Ein diplomatisches Dokument entlarvt den US-Plan für Syrien. Exklusivabdruck aus der libanesischen Tageszeitung Al Akhbar.

Washington an seine Verbündeten: Lasst uns Syrien aufteilen
von Mohammad Ballout und Walid Scharara

Die USA-Politik in Syrien hat sich verändert. Nach langem Zögern und nach der Niederlage des „Islamischen Staates“ haben die USA sich nun dafür entschieden, den Krieg fortzusetzen. Dafür weiten sie ihre militärische Präsenz östlich des Euphrat aus, um Syrien nach einem detailliert festgelegten Plan zu zerteilen. In den vergangenen zwei Monaten waren rege diplomatische Aktivitäten zu verzeichnen, bei denen die USA ihre Verbündeten über ihren Plan informierten und sie auf dessen Umsetzung vorbereiteten. Der libanesischen Tageszeitung „Al Akhbar“ wurde eine diplomatische Depesche zugespielt, die von der britischen Botschaft in Washington stammt. Darin wird die amerikanische Strategie für die Aufteilung Syriens zusammengefasst, wie sie von David Satterfield (US-Außenministerium) bei einem Treffen der „Syriengruppe“ vorgetragen wurde. Dazu hatten die USA am 11. Januar 2018 nach Washington eingeladen.

Der US-amerikanische Plan zur Aufteilung Syriens hat weder mit einer theoretischen Analyse noch mit der russisch-US-amerikanischen Auseinandersetzung zu tun, die auf dem Schlachtfeld der Diplomatie ausgetragen wird. Auffällig war die Äußerung des russischen Außenministers Sergej Lavrov, der kürzlich davon sprach, dass „die USA die Aufteilung Syriens“ plane. Dem vorausgegangen waren massive militärische Angriffe der US-Luftwaffe und Artillerie, die unter russischen und syrischen paramilitärischen Kräften ein Massaker anrichteten, als diese versucht hatten über Pontonbrücken den Euphrat nach Osten zu überqueren. Das Blutbad richtete sich gegen Mitarbeiter des russischen militärischen Sicherheitsunternehmens „Wagner“, das an der Seite der russischen Armee in Syrien eingesetzt wird. Die Entwicklung war keine Überraschung.
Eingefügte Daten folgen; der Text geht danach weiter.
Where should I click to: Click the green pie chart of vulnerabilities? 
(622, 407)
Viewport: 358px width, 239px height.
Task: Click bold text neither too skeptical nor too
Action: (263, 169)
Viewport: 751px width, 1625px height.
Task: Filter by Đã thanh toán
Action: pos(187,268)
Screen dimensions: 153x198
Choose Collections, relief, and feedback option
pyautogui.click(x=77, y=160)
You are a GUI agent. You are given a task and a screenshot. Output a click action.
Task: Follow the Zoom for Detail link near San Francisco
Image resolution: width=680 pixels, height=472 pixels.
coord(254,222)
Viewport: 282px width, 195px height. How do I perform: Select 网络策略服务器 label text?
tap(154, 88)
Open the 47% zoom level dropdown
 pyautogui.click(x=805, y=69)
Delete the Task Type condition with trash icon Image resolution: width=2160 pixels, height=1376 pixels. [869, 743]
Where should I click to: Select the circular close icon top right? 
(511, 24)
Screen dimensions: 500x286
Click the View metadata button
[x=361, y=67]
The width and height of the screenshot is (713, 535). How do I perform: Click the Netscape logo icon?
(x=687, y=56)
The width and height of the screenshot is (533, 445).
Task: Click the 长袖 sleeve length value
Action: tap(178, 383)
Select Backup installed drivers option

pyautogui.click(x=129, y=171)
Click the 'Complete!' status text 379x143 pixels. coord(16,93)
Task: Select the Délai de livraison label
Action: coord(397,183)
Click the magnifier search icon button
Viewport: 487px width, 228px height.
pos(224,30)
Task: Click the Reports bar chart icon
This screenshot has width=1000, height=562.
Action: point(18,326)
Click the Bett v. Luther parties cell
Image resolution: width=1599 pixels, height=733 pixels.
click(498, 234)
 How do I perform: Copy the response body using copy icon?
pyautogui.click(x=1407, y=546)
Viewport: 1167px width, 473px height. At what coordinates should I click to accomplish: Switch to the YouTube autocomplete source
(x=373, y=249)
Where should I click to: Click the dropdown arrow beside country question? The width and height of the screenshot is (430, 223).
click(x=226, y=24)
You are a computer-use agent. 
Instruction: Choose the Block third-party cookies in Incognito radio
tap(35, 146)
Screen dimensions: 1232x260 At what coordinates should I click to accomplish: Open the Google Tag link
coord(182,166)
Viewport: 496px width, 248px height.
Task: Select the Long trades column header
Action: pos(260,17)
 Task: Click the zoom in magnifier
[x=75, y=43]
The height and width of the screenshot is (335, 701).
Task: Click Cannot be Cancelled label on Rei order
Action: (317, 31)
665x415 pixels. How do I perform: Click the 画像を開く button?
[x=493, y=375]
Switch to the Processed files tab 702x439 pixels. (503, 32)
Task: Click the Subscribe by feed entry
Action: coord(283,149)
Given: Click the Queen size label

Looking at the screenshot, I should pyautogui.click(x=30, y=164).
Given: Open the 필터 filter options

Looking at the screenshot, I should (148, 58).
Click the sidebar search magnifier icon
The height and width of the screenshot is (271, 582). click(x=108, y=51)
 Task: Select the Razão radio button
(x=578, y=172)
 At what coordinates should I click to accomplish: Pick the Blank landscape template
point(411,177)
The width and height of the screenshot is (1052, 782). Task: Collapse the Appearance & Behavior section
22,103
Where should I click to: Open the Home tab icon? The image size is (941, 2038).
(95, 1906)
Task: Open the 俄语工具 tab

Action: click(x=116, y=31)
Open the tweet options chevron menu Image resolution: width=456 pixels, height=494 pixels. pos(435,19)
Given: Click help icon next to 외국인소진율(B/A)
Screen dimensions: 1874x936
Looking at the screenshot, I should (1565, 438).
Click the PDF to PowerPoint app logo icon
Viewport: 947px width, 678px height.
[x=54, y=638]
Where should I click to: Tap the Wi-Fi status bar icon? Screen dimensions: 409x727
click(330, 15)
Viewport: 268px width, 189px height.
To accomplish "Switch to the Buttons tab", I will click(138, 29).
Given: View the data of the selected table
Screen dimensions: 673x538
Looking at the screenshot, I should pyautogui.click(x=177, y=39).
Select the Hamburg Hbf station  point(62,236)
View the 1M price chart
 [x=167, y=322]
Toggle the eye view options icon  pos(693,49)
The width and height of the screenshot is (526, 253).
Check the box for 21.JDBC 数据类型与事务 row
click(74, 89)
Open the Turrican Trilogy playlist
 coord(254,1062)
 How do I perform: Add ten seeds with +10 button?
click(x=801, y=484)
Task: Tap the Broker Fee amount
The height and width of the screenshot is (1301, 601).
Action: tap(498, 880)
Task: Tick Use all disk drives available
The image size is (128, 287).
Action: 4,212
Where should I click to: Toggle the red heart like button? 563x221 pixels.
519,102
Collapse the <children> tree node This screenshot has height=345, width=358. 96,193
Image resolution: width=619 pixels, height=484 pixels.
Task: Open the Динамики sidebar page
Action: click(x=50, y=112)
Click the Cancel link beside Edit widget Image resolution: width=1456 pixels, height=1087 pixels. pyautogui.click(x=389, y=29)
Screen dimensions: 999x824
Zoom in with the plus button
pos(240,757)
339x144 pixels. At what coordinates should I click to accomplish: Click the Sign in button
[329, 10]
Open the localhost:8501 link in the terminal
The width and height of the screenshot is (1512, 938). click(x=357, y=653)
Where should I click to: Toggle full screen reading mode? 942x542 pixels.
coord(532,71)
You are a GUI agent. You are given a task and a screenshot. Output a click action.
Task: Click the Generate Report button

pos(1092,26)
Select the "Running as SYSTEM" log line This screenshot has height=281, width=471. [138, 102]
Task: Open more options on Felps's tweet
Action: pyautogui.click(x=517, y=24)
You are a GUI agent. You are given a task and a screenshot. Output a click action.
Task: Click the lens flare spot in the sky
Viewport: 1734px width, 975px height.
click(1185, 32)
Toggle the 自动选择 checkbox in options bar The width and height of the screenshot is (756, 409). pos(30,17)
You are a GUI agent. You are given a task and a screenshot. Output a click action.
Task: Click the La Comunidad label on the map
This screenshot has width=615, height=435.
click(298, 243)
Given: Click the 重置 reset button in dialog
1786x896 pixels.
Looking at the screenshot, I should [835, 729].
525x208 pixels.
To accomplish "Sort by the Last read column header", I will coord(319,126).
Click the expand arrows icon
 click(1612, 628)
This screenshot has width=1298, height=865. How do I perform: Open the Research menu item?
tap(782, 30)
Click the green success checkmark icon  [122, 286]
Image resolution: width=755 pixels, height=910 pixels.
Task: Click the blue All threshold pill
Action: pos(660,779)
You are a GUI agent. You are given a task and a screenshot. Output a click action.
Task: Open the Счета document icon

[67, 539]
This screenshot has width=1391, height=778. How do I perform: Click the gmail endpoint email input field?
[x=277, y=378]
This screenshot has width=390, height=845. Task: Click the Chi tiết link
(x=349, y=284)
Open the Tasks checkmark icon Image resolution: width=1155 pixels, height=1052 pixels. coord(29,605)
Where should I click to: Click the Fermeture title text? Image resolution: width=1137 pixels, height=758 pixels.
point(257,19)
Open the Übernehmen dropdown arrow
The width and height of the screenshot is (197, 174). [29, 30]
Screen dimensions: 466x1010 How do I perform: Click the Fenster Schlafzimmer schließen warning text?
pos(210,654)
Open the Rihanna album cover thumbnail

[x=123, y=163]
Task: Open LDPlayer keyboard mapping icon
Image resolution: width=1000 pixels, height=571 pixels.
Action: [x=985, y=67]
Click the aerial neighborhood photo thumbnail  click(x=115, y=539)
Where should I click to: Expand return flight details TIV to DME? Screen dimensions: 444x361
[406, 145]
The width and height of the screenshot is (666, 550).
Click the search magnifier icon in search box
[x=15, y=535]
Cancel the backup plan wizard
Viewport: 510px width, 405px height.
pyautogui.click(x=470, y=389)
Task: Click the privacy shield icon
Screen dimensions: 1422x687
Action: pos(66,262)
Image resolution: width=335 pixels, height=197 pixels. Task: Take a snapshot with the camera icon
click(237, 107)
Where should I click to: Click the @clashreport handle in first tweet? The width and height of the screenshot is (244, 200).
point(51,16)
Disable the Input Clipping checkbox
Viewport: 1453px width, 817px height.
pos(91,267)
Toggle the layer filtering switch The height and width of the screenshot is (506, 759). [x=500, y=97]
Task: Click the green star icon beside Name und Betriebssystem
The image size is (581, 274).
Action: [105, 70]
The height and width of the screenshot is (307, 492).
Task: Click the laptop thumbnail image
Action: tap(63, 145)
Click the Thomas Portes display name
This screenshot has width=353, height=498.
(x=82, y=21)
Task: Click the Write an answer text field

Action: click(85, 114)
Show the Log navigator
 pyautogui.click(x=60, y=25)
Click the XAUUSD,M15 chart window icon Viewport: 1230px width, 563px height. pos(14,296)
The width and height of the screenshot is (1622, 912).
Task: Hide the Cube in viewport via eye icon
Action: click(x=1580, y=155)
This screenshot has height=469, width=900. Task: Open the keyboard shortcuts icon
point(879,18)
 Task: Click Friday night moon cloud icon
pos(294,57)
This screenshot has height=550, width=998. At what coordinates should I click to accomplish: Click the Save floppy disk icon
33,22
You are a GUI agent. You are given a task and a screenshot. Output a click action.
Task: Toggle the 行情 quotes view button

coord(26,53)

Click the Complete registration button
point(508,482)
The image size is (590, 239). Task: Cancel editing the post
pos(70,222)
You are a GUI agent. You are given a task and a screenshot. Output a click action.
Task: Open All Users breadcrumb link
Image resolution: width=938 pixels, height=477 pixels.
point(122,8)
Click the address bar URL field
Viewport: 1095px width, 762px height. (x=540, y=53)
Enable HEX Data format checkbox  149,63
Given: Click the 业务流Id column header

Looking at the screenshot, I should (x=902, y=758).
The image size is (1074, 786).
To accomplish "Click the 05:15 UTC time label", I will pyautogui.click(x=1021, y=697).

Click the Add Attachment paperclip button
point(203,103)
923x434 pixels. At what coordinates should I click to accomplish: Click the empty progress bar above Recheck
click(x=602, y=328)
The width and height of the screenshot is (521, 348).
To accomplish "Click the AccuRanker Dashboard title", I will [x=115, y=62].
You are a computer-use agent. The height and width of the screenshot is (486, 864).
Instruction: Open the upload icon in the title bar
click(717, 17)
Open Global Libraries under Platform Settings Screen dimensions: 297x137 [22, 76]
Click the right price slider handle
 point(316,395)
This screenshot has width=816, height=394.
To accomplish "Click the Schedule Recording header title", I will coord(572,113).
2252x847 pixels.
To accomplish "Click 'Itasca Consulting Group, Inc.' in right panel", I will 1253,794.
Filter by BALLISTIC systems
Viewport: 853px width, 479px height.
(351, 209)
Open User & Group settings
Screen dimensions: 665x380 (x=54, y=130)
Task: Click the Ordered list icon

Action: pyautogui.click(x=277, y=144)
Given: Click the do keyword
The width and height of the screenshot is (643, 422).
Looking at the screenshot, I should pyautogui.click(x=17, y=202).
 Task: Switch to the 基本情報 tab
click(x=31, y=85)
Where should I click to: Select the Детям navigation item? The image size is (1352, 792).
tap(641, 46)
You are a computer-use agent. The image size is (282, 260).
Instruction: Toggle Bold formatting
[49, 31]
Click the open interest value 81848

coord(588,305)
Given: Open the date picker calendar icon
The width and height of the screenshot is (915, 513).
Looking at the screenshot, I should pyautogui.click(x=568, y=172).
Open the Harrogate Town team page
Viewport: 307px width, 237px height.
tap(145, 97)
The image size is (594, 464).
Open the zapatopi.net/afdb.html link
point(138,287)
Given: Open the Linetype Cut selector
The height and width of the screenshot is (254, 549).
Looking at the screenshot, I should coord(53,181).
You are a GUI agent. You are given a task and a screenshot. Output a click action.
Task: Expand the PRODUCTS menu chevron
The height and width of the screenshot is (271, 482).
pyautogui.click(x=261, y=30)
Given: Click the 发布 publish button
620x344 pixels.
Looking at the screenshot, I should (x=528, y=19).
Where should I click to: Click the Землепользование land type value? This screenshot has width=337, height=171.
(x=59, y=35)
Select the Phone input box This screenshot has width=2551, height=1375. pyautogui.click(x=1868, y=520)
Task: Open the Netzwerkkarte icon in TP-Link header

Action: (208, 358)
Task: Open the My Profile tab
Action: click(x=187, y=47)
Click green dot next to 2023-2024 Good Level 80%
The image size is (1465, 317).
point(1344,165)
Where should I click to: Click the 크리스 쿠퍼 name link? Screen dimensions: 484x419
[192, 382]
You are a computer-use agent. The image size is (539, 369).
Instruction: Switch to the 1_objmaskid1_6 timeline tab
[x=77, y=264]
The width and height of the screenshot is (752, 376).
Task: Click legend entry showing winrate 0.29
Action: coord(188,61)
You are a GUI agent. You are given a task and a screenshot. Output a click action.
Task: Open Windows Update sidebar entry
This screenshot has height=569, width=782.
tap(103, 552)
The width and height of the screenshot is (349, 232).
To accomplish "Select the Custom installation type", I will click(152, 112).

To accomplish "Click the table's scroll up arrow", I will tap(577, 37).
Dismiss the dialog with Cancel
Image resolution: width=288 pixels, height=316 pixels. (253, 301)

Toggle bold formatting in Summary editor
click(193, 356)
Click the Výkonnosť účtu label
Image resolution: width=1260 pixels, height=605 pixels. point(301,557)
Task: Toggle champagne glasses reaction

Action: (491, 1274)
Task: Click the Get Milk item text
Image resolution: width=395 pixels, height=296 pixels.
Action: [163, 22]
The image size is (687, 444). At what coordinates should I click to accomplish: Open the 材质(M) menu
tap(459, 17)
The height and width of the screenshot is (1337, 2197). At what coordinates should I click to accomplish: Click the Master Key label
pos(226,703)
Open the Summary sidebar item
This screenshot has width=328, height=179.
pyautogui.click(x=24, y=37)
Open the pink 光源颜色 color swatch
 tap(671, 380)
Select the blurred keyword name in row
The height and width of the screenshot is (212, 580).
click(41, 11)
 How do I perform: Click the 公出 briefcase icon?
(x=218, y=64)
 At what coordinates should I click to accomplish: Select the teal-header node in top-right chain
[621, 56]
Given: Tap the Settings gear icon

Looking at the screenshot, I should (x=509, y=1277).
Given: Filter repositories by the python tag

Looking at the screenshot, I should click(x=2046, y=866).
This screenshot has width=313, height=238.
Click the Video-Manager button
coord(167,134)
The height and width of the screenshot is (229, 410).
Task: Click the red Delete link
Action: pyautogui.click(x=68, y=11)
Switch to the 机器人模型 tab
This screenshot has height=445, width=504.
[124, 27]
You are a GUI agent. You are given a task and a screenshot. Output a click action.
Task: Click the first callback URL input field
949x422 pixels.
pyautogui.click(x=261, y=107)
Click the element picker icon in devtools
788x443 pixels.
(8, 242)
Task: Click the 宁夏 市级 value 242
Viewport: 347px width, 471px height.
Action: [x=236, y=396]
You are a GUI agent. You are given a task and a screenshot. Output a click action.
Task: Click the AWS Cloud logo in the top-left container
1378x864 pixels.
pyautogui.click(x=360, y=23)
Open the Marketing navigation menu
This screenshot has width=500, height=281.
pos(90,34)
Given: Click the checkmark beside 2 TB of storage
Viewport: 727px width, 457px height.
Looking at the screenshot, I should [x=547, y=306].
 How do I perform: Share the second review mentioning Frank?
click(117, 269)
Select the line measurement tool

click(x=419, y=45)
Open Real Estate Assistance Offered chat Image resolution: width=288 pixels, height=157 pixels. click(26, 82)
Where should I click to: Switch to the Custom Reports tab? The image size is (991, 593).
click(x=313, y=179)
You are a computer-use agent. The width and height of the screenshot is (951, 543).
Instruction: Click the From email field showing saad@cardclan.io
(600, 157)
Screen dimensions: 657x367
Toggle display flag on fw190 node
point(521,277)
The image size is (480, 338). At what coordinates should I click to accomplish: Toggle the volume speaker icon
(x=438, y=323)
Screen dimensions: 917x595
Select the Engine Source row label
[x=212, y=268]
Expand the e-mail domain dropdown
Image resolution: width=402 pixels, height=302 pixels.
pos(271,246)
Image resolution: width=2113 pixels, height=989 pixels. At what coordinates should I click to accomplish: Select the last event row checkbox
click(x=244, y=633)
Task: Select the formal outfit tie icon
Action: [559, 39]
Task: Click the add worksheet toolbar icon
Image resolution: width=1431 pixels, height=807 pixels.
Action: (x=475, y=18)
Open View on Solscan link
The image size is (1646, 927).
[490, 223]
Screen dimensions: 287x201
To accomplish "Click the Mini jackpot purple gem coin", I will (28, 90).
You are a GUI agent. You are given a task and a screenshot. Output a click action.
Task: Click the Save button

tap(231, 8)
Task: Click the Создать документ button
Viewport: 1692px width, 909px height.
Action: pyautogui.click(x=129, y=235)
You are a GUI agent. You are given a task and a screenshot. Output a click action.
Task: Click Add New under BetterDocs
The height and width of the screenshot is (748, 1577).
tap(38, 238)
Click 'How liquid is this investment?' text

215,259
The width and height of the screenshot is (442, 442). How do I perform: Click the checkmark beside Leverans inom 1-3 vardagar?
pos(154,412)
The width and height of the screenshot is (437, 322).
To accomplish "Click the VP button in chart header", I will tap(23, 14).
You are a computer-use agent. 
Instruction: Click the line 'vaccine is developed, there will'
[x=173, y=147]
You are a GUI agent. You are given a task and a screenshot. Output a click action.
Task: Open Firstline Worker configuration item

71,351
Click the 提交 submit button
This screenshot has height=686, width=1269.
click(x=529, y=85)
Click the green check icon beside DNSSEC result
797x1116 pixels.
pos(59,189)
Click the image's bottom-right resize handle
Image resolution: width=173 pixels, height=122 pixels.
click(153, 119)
Mit den Angriffen zogen die USA eine Trennlinie zwischen zwei Syrien: eines westlich, eines östlich des Euphrat. Der Angriff markierte eine Grenze, mit der die Zukunft eines (syrischen) Territoriums östlich des Euphrat festgelegt werden soll. Eine Zukunft, die bereits vor einigen Wochen von den USA ausgearbeitet worden war.

Die neue Syrien-Strategie war im US-amerikanischen Nationalen Sicherheitsrat beschlossen worden. Vor sechs Wochen informierten die USA dann ihre Verbündeten darüber, welche Ziele sie auf syrischem Territorium verfolgen. Das östliche Territorium soll vom Rest Syriens abgetrennt werden, wofür das Weiße Haus jährlich 4 Milliarden US-Dollar zur Verfügung stellt. Mit dem Geld soll u.a. eine Grenzschutztruppe ausgebildet werden, die auch die Aufgabe hat, die Dominanz der kurdischen Verbände innerhalb der kämpfenden „Syrischen Demokratischen Kräfte“ zurückzudrängen. Um das zu befördern, sollen Kräfte der syrischen Opposition östlich des Euphrat erschaffen und die Rückkehr der syrischen Armee verhindert werden.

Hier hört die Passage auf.